* _EXERCISE PROMPT_
Copy out the full text on the margin of error, word for word.

* _DOCUMENT EXTRACT_
┄┄┄┄┄┄┄┄┄┄┄┄┄┄┄┄┄┄┄┄

Arguments for the use of the margin of error
- For casual comparisons of different polls, it is helpful to define a benchmark (99 % confidence interval radius for an estimated percentage of 50 %) that reflects the sampling variance of the poll.
- Sampling variance does not decrease linearly with increasing numbers of respondents (it decreases by the square root of N), so using the number of respondents as an inverse measure of standard error might be confusing.
- If two polls are separated by more than a margin of error, then we can state with high certainty (depending on confidence) that the larger value is in fact larger in the population, without any complex calculations.
Arguments against the use of the margin of error
- The margin of error is a simple transformation of the number of respondents into an ambiguous term that is neither a "margin" nor the whole of "error".
- The margin of error is being confused with the confidence interval of reported percentages.
- The 99 % confidence interval radius is smaller than the margin of error for any percentage besides 50 %.
- It is much smaller and more asymmetric for very high and very low percentages.
- It is not a "margin" at all; the probability of the true percentage being outside the margin of error is low but nonzero.
- There is no agreed-upon confidence level. Most pollsters use 99 %, but many use 95 % or 90 %; this makes their polls look more accurate.
- When the purpose of polls is to compare percentages, the use of the margin of error is tempting, but is inappropriate if the two intervals overlap.

┄┄┄┄┄┄┄┄┄┄┄┄┄┄┄┄┄┄┄┄

* _RECORDED DATA_
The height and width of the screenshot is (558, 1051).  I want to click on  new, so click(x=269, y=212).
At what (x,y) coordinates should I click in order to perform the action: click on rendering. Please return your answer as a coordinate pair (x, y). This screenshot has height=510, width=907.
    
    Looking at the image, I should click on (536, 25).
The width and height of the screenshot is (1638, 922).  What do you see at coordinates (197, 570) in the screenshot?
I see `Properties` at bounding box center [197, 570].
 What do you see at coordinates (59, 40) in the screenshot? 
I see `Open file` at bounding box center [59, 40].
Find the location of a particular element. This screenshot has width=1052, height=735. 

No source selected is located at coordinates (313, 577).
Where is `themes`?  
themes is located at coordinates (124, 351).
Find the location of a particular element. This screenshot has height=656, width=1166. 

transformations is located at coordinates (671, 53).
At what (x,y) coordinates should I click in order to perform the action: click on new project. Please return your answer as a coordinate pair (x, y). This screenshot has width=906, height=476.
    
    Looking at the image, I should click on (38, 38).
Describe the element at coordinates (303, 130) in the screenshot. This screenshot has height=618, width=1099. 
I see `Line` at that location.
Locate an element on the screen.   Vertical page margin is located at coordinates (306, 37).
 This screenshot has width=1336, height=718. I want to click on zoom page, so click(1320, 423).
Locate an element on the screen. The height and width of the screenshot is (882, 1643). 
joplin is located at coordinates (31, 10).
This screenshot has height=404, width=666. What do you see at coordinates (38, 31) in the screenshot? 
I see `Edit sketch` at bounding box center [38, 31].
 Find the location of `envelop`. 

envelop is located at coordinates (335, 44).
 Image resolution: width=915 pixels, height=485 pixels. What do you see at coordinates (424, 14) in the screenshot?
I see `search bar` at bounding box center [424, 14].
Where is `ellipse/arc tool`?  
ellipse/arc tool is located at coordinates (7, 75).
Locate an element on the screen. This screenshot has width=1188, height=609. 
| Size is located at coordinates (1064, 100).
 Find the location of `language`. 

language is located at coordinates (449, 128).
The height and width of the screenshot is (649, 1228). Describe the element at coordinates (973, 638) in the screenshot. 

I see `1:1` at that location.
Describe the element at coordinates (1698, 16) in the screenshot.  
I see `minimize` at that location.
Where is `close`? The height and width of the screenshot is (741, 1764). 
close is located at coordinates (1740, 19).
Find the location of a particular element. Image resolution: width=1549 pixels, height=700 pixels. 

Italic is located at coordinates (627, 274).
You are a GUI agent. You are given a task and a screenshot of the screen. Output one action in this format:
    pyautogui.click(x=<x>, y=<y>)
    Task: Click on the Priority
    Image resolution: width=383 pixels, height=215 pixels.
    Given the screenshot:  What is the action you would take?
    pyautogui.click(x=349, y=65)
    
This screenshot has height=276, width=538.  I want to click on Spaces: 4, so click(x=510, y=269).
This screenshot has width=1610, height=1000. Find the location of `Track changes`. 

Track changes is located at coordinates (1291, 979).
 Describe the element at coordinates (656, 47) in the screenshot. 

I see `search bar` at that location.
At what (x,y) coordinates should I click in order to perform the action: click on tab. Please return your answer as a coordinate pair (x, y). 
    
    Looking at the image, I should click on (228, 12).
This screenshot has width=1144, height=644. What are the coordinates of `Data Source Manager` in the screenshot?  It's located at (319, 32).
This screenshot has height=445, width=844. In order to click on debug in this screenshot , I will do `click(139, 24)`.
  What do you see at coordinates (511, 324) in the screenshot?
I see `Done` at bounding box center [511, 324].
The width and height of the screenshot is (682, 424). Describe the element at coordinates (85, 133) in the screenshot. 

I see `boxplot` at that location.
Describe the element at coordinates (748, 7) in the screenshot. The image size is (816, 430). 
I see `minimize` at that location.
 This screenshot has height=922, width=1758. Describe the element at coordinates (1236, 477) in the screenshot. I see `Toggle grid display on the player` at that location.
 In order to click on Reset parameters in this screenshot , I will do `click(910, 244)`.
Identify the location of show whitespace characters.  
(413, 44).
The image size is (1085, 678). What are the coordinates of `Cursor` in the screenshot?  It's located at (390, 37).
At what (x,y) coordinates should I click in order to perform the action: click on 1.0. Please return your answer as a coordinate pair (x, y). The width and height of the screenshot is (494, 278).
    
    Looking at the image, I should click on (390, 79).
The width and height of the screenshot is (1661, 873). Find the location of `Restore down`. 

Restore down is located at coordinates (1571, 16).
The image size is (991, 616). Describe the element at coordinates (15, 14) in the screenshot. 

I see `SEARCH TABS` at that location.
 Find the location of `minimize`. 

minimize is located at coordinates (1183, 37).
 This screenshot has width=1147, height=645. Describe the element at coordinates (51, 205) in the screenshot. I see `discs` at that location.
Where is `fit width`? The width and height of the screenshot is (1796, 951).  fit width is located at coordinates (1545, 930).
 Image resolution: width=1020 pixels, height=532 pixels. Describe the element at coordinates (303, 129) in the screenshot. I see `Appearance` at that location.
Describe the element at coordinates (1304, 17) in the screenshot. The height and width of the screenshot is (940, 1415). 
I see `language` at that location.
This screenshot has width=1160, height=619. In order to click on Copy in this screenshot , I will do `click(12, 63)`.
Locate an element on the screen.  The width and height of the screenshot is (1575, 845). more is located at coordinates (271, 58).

┄┄┄┄┄┄┄┄┄┄┄┄┄┄┄┄┄┄┄┄

* _THE SOLUTION_
Arguments for the use of the margin of error
- For casual comparisons of different polls, it is helpful to define a benchmark (99 % confidence interval radius for an estimated percentage of 50 %) that reflects the sampling variance of the poll.
- Sampling variance does not decrease linearly with increasing numbers of respondents (it decreases by the square root of N), so using the number of respondents as an inverse measure of standard error might be confusing.
- If two polls are separated by more than a margin of error, then we can state with high certainty (depending on confidence) that the larger value is in fact larger in the population, without any complex calculations.
Arguments against the use of the margin of error
- The margin of error is a simple transformation of the number of respondents into an ambiguous term that is neither a "margin" nor the whole of "error".
- The margin of error is being confused with the confidence interval of reported percentages.
- The 99 % confidence interval radius is smaller than the margin of error for any percentage besides 50 %.
- It is much smaller and more asymmetric for very high and very low percentages.
- It is not a "margin" at all; the probability of the true percentage being outside the margin of error is low but nonzero.
- There is no agreed-upon confidence level. Most pollsters use 99 %, but many use 95 % or 90 %; this makes their polls look more accurate.
- When the purpose of polls is to compare percentages, the use of the margin of error is tempting, but is inappropriate if the two intervals overlap.